Polluters Attempt Yet Another Attack on Clean Water Rule

Congress has launched at least fourteen legislative attacks on the Clean Water Rule since it was proposed in April of 2014 – this week marks one more.

Nicholas Tonelli

Congress has launched at least fourteen legislative attacks on the Environmental Protection Agency and Army Corps’ Clean Water Rule since it was proposed in April of 2014 – this week marks one more.

The Clean Water Rule restores important safeguards to small streams and wetlands that are needed in order to protect our drinking water supplies, economy and environment. It also provides clarity for all stakeholders as to which waters are and which waters are not protected by the Clean Water Act. Unfortunately, polluters and their allies in Congress have become desperate to avoid the possibility of having to get a permit before filling in or polluting our nation’s waters and are now trying to use the Congressional Review Act to block the Clean Water Rule and any iteration of it in the future.

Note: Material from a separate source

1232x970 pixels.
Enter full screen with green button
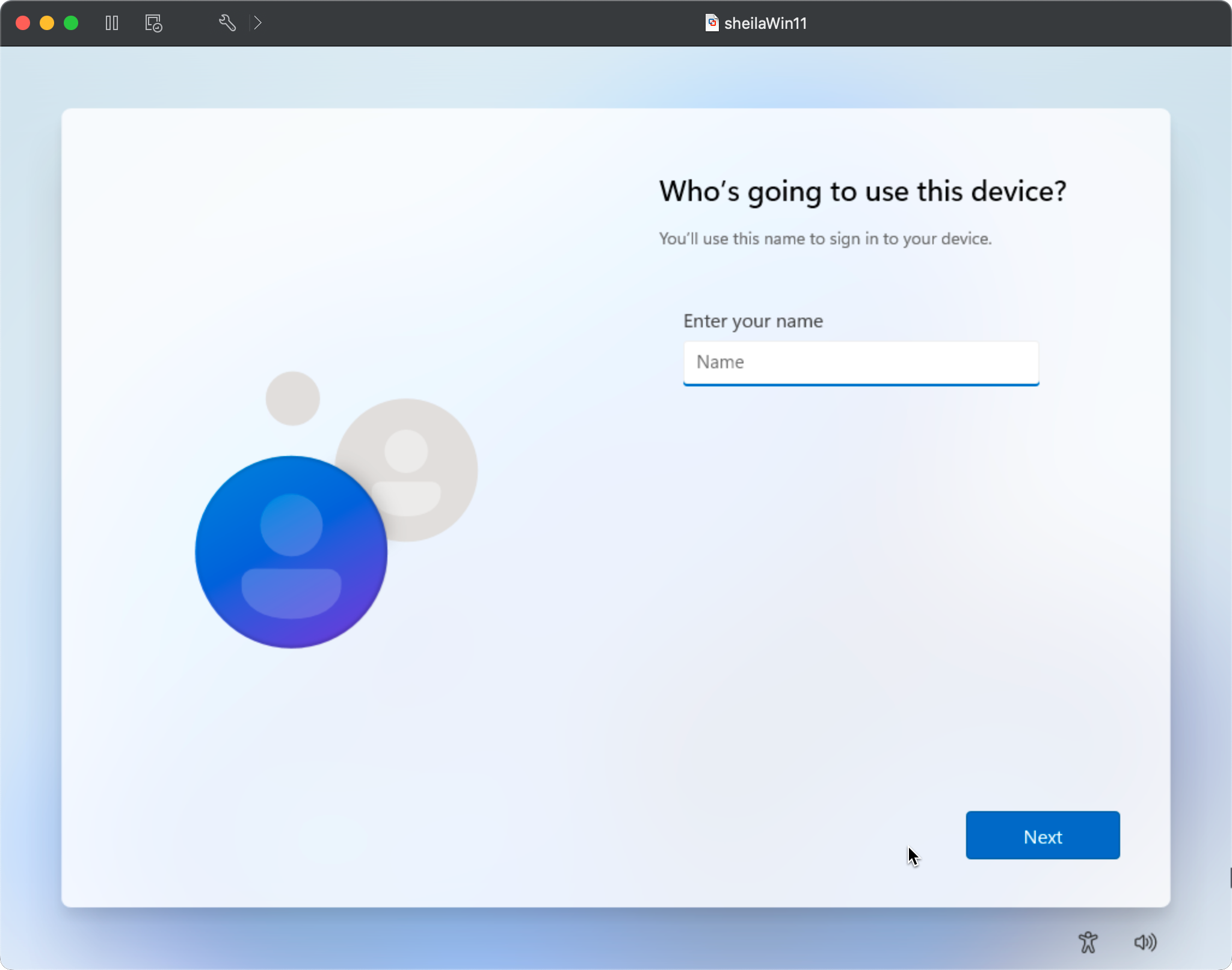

The U.S. House of Representatives is voting on a resolution under the Congressional Review Act to block the Clean Water Rule [S.J. Res 22]. The resolution does far more than just reject the Clean Water Rule; it prevents the EPA and Army Corps from ever developing a new rule that is “substantially similar.” Therefore if S.J. Res. 22 is enacted, EPA and the Army Corps will be prohibited from taking the necessary steps to protect our drinking water from polluters.

The scientific foundation of the The Clean Water Rule is the accompanying scientific report Connectivity of Streams and Wetlands to Downstream Waters: A Review and Synthesis of the Scientific Evidence, a compilation of more than 1,200 individually peer reviewed scientific studies. The Connectivity Report itself was formally peer reviewed by a Science Advisory Board. The science is conclusive: small streams and wetlands exert a strong influence on the physical, chemical, and biological integrity of downstream waters and are interconnected with navigable waters hydrologically and ecologically. Due to this scientifically proven connection to larger bodies of water, small streams and wetlands are protected under the Clean Water Rule.

The comment period for the Clean Water Rule lasted almost seven months. During that time more than 1 million comments were submitted to the EPA, and of those comments more than 800,000 were in favor of the Clean Water Rule. The EPA and Army Corps reviewed those comments very carefully and incorporated them into the final Clean Water Rule which was published in June of 2015.

The final Clean Water Rule is based on sound science and had ample public input and support. Congress should be protecting our clean water rather than trying to protect polluters.